**THE REQUEST**
Return verbatim the portion of the entries below that opens with the line containing "Task: Increase quantity of the first product" and closes with the line containing "The height and width of the screenshot is (850, 1400).", including both of those lines.

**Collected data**
────
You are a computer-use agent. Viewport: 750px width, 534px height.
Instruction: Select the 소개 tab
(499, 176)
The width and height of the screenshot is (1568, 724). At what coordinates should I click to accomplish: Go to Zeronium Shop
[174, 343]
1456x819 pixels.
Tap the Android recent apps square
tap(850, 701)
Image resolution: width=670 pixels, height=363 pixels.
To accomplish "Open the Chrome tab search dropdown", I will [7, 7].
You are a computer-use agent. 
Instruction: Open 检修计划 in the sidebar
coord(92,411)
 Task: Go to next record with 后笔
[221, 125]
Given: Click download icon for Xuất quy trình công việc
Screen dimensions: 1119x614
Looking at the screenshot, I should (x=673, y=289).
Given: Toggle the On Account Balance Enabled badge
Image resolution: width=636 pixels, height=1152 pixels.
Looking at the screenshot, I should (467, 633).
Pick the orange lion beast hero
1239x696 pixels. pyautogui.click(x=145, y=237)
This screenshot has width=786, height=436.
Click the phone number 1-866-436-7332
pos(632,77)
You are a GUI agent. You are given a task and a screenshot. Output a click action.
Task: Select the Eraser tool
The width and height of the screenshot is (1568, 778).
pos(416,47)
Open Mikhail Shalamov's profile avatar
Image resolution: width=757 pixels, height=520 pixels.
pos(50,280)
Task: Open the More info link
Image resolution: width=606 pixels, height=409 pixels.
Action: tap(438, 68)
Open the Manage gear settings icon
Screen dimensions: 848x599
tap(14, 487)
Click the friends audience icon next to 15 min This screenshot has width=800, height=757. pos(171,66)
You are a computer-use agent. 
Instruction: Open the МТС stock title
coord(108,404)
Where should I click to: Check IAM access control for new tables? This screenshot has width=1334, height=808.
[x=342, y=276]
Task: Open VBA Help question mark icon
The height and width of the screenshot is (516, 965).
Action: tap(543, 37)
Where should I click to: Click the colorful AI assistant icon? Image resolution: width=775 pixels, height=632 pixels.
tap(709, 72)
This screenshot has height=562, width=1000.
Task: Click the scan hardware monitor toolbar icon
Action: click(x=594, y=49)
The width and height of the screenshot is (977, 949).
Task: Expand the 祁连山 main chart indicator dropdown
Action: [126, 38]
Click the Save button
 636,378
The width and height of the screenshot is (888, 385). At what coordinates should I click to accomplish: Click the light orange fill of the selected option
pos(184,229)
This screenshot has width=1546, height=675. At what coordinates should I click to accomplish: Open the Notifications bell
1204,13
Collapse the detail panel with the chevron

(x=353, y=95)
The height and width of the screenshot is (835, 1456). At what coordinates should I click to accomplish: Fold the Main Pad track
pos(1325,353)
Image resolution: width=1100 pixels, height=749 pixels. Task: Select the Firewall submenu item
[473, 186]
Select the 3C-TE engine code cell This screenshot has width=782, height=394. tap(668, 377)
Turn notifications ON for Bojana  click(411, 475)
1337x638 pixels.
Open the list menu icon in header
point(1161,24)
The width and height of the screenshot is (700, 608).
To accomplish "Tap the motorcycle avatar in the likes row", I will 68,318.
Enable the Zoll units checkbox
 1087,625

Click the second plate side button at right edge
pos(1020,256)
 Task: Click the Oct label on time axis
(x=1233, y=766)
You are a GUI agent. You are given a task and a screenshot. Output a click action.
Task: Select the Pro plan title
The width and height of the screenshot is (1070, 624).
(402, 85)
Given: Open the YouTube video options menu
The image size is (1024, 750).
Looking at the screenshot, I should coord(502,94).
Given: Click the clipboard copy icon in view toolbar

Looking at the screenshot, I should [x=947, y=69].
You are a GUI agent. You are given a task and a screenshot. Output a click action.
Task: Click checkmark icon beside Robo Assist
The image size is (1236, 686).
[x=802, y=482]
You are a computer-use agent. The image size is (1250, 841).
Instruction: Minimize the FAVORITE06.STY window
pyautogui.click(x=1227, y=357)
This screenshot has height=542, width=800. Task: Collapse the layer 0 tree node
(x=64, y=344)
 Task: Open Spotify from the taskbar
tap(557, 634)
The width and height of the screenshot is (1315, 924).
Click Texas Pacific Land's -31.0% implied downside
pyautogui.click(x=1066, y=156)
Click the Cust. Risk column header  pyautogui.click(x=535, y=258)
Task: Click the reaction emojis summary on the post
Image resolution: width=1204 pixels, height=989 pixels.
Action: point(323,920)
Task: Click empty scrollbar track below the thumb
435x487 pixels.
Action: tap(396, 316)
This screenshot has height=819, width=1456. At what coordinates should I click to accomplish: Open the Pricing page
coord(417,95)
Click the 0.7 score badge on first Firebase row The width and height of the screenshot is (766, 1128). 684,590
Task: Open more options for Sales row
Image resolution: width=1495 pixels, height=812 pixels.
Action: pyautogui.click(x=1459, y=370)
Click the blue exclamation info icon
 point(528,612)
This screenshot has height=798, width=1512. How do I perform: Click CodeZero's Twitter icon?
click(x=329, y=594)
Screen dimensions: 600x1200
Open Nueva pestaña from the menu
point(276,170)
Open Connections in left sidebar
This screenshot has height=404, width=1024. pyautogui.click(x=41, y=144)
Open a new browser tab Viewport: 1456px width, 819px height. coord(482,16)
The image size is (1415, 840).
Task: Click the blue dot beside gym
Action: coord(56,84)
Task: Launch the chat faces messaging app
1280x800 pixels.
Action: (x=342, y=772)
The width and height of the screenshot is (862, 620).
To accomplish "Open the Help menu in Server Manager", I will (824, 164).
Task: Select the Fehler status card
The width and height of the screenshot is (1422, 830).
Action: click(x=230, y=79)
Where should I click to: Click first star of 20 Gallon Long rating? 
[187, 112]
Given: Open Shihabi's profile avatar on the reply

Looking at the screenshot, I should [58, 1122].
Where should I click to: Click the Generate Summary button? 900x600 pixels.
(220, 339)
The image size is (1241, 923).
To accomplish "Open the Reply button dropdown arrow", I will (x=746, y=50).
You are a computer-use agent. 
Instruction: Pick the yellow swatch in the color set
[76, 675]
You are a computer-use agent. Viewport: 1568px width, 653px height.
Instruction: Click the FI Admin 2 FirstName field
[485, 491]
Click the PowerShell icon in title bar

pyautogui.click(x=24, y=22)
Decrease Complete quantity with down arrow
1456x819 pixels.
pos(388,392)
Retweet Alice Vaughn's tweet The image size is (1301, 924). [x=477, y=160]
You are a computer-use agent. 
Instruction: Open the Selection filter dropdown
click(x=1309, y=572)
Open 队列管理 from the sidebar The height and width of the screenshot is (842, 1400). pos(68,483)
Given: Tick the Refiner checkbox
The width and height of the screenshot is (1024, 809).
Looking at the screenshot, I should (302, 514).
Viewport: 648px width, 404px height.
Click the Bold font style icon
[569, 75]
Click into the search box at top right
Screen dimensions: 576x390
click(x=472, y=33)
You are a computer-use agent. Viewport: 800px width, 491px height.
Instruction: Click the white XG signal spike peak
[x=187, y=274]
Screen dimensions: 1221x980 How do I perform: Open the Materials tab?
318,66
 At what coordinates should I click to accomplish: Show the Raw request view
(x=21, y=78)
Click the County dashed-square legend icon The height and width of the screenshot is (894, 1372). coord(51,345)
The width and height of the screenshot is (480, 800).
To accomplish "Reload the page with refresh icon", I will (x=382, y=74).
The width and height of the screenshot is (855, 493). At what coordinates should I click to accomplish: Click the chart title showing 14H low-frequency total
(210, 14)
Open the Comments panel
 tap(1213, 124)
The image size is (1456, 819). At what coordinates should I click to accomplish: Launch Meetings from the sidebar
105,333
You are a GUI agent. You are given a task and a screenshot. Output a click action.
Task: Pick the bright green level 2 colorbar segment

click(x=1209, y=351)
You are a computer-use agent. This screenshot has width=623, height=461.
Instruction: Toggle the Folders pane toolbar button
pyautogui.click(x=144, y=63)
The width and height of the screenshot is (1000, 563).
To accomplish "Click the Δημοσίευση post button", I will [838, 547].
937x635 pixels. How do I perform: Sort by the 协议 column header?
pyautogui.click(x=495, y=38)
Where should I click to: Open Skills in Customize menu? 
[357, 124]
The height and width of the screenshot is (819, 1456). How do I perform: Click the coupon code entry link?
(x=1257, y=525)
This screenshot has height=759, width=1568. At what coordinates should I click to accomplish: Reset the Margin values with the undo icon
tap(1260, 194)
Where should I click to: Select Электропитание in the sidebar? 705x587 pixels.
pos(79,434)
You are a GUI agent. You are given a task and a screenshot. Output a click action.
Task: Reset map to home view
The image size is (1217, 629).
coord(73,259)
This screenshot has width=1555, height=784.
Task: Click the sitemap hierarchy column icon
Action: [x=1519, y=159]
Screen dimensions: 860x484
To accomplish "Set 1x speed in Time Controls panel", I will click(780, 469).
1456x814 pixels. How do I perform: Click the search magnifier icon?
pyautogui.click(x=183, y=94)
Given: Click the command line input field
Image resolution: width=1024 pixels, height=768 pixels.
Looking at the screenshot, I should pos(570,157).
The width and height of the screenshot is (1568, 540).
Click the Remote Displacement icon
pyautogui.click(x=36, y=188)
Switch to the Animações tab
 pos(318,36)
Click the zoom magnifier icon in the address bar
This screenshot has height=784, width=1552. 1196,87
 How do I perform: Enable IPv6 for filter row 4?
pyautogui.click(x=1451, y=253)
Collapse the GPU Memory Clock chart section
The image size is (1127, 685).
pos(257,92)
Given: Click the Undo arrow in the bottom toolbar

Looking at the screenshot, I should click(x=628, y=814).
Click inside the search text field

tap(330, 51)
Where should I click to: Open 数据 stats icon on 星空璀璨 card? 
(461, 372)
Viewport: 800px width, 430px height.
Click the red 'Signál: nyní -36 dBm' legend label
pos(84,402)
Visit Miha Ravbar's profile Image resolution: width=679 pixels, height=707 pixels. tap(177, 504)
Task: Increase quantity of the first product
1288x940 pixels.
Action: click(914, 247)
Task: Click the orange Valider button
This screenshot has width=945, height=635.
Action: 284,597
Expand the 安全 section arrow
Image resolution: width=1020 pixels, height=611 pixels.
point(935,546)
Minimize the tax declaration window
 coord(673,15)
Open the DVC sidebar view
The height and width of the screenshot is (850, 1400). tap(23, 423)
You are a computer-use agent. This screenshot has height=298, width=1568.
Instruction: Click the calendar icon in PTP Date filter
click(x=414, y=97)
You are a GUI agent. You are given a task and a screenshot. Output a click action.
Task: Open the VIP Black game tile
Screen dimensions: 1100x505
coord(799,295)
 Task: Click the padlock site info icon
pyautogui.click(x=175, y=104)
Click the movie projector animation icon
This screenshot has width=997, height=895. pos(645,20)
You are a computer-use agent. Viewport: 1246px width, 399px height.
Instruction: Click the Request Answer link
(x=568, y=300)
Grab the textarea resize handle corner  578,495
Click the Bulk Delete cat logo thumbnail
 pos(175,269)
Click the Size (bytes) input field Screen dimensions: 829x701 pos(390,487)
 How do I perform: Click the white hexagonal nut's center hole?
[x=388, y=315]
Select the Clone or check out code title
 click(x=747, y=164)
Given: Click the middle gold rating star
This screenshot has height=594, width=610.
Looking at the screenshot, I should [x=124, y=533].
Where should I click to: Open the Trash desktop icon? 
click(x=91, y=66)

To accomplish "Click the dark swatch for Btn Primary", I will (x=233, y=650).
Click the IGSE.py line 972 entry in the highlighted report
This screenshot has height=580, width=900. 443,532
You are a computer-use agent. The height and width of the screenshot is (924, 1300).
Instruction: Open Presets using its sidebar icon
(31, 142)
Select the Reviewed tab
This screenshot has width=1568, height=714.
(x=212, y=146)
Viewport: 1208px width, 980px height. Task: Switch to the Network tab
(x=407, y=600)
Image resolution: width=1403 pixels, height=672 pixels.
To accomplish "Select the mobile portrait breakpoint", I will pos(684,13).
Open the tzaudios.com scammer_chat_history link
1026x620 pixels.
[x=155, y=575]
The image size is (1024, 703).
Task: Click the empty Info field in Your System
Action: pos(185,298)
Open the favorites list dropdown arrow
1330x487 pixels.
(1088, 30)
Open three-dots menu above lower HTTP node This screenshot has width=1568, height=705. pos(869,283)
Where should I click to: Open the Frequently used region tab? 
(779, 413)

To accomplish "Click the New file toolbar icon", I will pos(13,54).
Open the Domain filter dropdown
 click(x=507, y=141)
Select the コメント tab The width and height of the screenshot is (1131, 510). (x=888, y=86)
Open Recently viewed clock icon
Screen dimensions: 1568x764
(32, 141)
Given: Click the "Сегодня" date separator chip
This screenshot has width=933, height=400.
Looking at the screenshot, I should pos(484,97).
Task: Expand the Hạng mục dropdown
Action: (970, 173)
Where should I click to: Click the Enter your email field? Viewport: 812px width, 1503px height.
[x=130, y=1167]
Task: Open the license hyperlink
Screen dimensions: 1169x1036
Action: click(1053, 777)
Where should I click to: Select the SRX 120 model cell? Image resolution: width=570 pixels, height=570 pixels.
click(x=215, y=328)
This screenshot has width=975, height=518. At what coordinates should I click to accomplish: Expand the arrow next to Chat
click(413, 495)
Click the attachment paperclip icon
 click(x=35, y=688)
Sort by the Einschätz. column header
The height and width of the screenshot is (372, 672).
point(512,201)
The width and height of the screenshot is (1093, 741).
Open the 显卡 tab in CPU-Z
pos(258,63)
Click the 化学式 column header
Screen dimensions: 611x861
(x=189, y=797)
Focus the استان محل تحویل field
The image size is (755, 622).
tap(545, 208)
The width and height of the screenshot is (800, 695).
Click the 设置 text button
────
**WRITTEN ANSWER**
Task: Increase quantity of the first product
1288x940 pixels.
Action: click(914, 247)
Task: Click the orange Valider button
This screenshot has width=945, height=635.
Action: 284,597
Expand the 安全 section arrow
Image resolution: width=1020 pixels, height=611 pixels.
point(935,546)
Minimize the tax declaration window
 coord(673,15)
Open the DVC sidebar view
The height and width of the screenshot is (850, 1400). tap(23, 423)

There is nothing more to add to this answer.